In case you may have missed it, the West Indies recently withdrew midway through a tour of India.
That story can be heard here.
Friend of Dennis Does Cricket, West Indian based David Oram, has today leaked the demand letter that the Indian’s have sent to the West Indian Cricket Board.
Download it from David’s blog here.
Yes, the leaked letter is real and this is not a parody piece.
I’ve read it a few times now and will attempt to dissect it in layman’s terms using a full transcript.
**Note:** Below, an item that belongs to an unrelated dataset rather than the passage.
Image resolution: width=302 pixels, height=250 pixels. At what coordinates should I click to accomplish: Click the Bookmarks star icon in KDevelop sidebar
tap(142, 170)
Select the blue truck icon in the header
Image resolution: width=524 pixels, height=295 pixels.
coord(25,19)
Kind Attn: Mr. Whycliffe Cameron (President)
Dear Mr. Cameron,
Re: Memorandum of Understanding entered into between the
Board of Control for Cricket in India and the West Indies
Cricket Board relating to the scheduled 2014 West Indies’
Tour of India;
Re: Unilateral cancellation of the tour by the West Indies Cricket
Board, repercussions thereof and claim for compensation by
the Board of Control for Cricket in India
Boom! A shot across the bow aimed straight at the WICB President. However, the most interesting thing to note is that the letter refers to a Memorandum of Understanding (MOU) and not a contract. There is a big difference between the two. While a contract is a firm commitment to do something in return for consideration, an MOU usually only signals intent. In most cases, MOU’s are not legally binding. Not having seen the MOU, I can’t say for certain whether that is the case here, but it is a fair conclusion to make as I will point out later.
This has reference to the captioned 2014 West Indies’ Tour of India
(“Tour”). As you are aware, the Board of Control for Cricket in India was
in discussions with you for well over a year for the purpose of agreeing a
mutually acceptable schedule of matches to be played in India by the West
Indies cricket team. Such discussions finally culminated in the
Memorandum of Understanding dated 1 st August 2014 (“MOU”).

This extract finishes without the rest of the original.